### Texto mostrado
Adán.

1. ADÁN Y LOS HIJOS DE ADÁN.

1. El sentido de la palabra.

Contrariamente a lo que sugieren las traducciones de la Biblia, el término Adán está sumamente extendido y ofrece una amplia gama de significados. Cuando un judío pronunciaba esta palabra, estaba lejos de pensar ante todo en el primer hombre: fuera del relato de la creación, en el que la expresión es ambigua, Adán sólo designa con certeza al primer hombre en cinco pasajes de la Biblia (Gén 4,1.25; 5,1.3ss; 1Par 1,1; Tob 8,6). Habitualmente, y con razón, se traduce el término por hombre en general (Job 14,1), por las gentes (Is 6,12), por alguien (Ecl 2,12), por “uno”, “se” (Zac 13.5), nadie (1Re 8, 46; Sal 105,14), el ser humano (Os 11,4; Sal 94,11). El sentido colectivo domina francamente.

Lo mismo se diga de la expresión hijo de Adán, que no se refiere nunca a un descendiente del individuo Adán, sino que es un paralelo de hombre (Job 25,6; Sal 8,5), designa a una persona (Jer 49,18.33; p.e., Ezequiel) o a una colectividad (Prov 8,31; Sal 45,3; 1Re 8,39.42). Utilizada en contraste con Dios, la expresión subraya, como el término “carne”, la condición perecedera y débil de la humanidad: “desde lo alto de los cielos mira Yahveh y ve a todos los hijos de Adán” (Sal 33,13; cf. Gén 11,5; Sal 36,8; Jer 32,19). Los “hijos de Adán” son, pues, los humanos según su condición terrestre. Esto es lo que insinúa la etimología popular de la palabra, que la hace derivar de adamah = suelo, tierra: Adán es el terroso, el que fue hecho del polvo de la tierra.

### Material recopilado
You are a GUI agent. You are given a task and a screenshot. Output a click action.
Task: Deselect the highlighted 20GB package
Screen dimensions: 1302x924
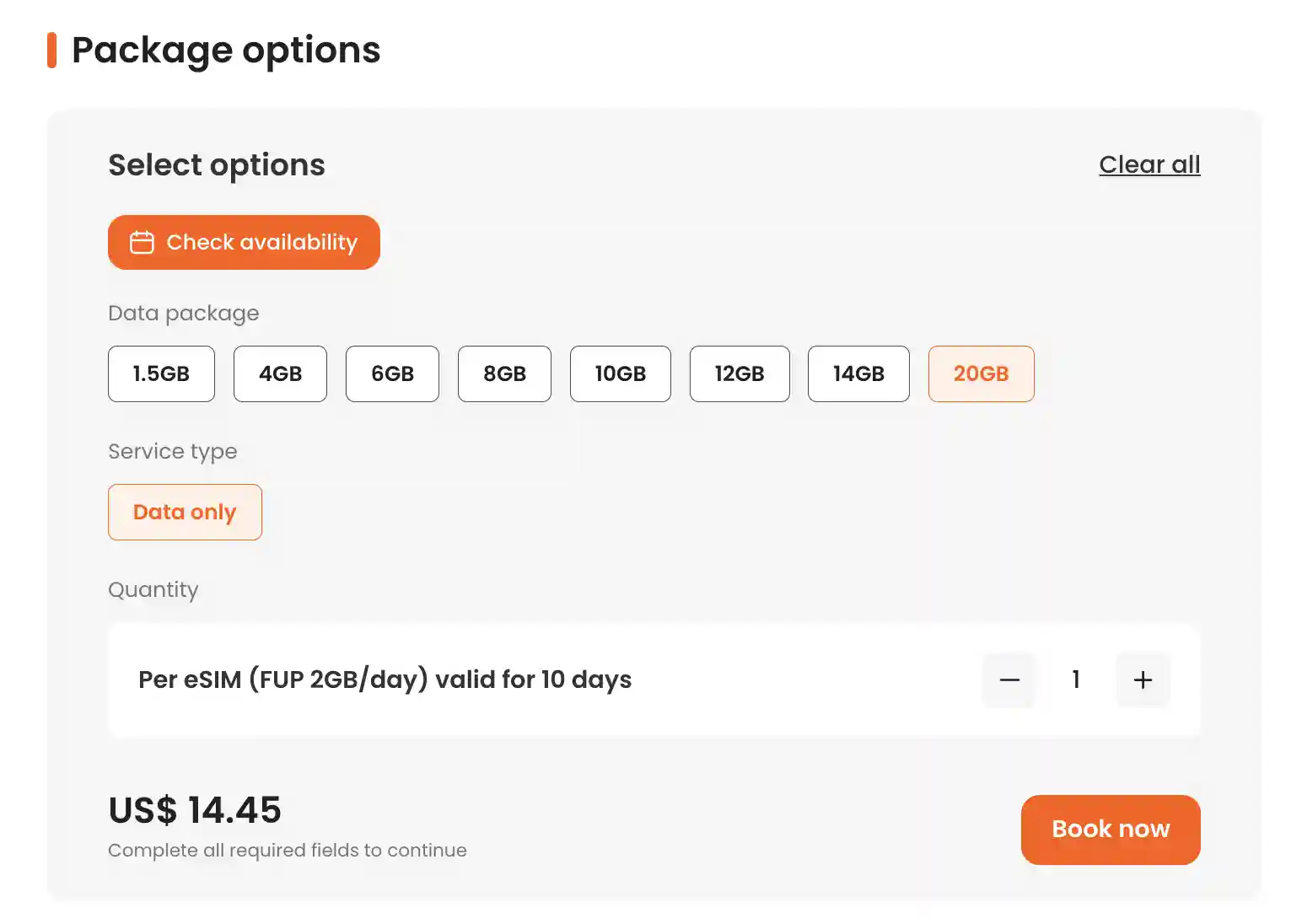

### Enunciado
Transcribe sin cambios el texto sobre Adán, desde "1. ADÁN Y LOS" hasta "colectivo domina francamente.", ambos incluidos.

### Solución
1. ADÁN Y LOS HIJOS DE ADÁN.

1. El sentido de la palabra.

Contrariamente a lo que sugieren las traducciones de la Biblia, el término Adán está sumamente extendido y ofrece una amplia gama de significados. Cuando un judío pronunciaba esta palabra, estaba lejos de pensar ante todo en el primer hombre: fuera del relato de la creación, en el que la expresión es ambigua, Adán sólo designa con certeza al primer hombre en cinco pasajes de la Biblia (Gén 4,1.25; 5,1.3ss; 1Par 1,1; Tob 8,6). Habitualmente, y con razón, se traduce el término por hombre en general (Job 14,1), por las gentes (Is 6,12), por alguien (Ecl 2,12), por “uno”, “se” (Zac 13.5), nadie (1Re 8, 46; Sal 105,14), el ser humano (Os 11,4; Sal 94,11). El sentido colectivo domina francamente.